O sacado que apôs seu aceite na letra de câmbio, poderá, a qualquer momento, antes da restituição da letra, proceder ao seu cancelamento. O cancelamento do aceite pode ocorrer quando o sacado simplesmente risca sua assinatura que foi colocada no título. Esse ato representa a sua não mais aceitação para o pagamento da letra, e com isso desobriga-se do pagamento. O art. 29 da Lei Uniforme assim dispõe: “Se o sacado, antes da restituição da letra, riscar o aceite que tiver dado, tal aceite é considerado como recusado. Salvo prova em contrário, a anulação do aceite considera-se feita antes da restituição da letra”.
Entretanto, se tornou seu aceite conhecido ao portador ou a qualquer endossante, para com estes ainda resta responsável. Significa isso dizer que o aceite que por outros meio se fez conhecer não poderá ser revogado, mesmo que não conste do próprio título. Se por outro lado é certo que o aceite somente será considerado quando aposto no próprio título, por outro, quando o aceite que foi dado no título chegou ao conhecimento do portador ou endossante por outros meios ou documentos em separado, mesmo após revogar seu aceite, para com estes aos quais noticiou seu aceite ainda ficará comprometido. Trata-se da exceção ao princípio da literalidade, na medida em que um documento em separado poderá ser fonte da obrigação advinda do aceite.

3.6 Recusa do aceite

Se o aceite é facultativo, nada impede que o sacado, à vista da apresentação da letra, se recuse a aceitá-la deixando de assumir a responsabilidade cambiária. Não se trata da simples falta de aceite, que se dá com a impossibilidade de se dá com a impossibilidade de se encontrar o sacado ou na hipótese em que está ele impedido de proceder ao aceite, como no caso de sua interdição. A recusa refere-se á situação em que o título foi efetivamente apresentado ao sacado e este não o aceita por não considerar válida a ordem de pagamento ou por não ter a intenção de se tornar o principal obrigado pela letra.

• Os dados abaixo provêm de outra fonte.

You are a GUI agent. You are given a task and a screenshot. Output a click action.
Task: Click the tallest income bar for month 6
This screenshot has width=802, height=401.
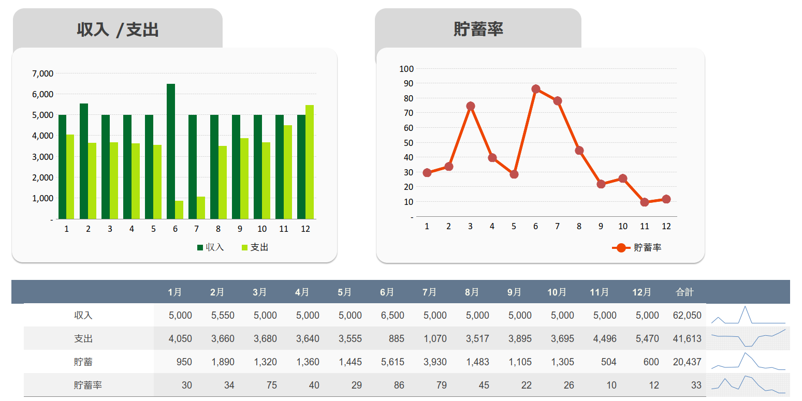coord(171,151)
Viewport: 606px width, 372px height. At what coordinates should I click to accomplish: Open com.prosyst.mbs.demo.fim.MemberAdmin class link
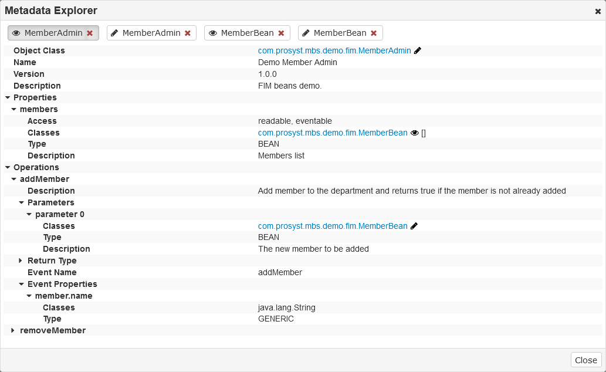(334, 51)
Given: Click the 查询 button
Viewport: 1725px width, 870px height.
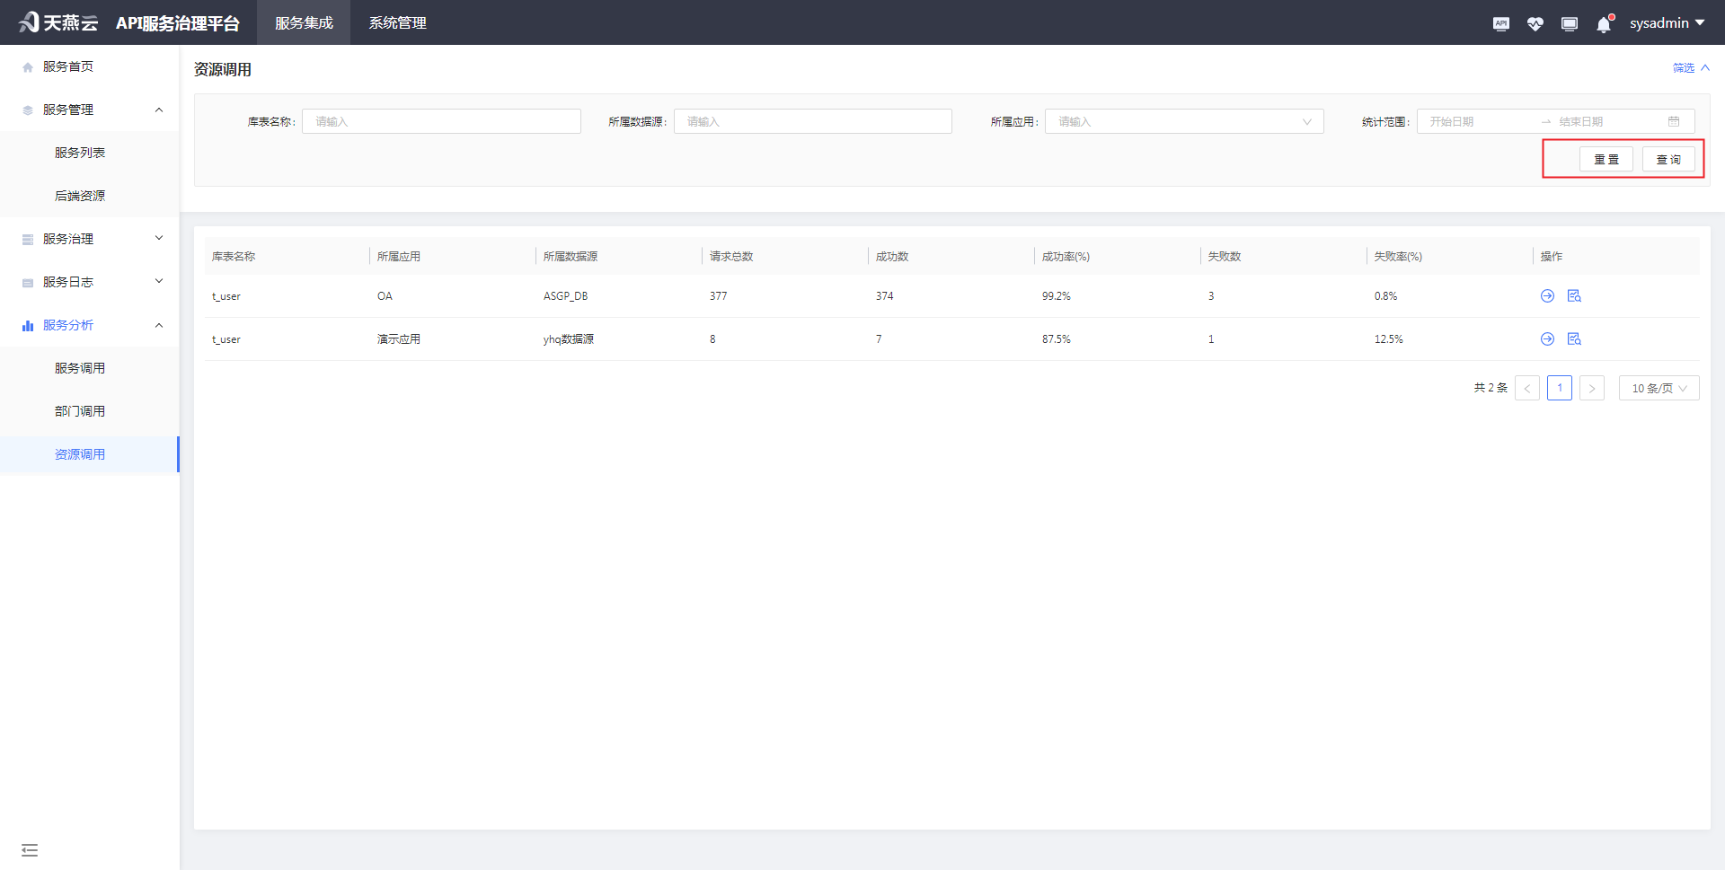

A recusa deve ser comprovada pelo protesto, que deverá ser feito nos prazos fixados para a apresentação do título ao aceite (LU, art. 44). À vista do protesto por falta de aceite, vencendo-se antecipadamente a letra, caberá ao portador o direito de ação executiva contra o emitente da letra e os demais obrigados (endossantes e avalistas).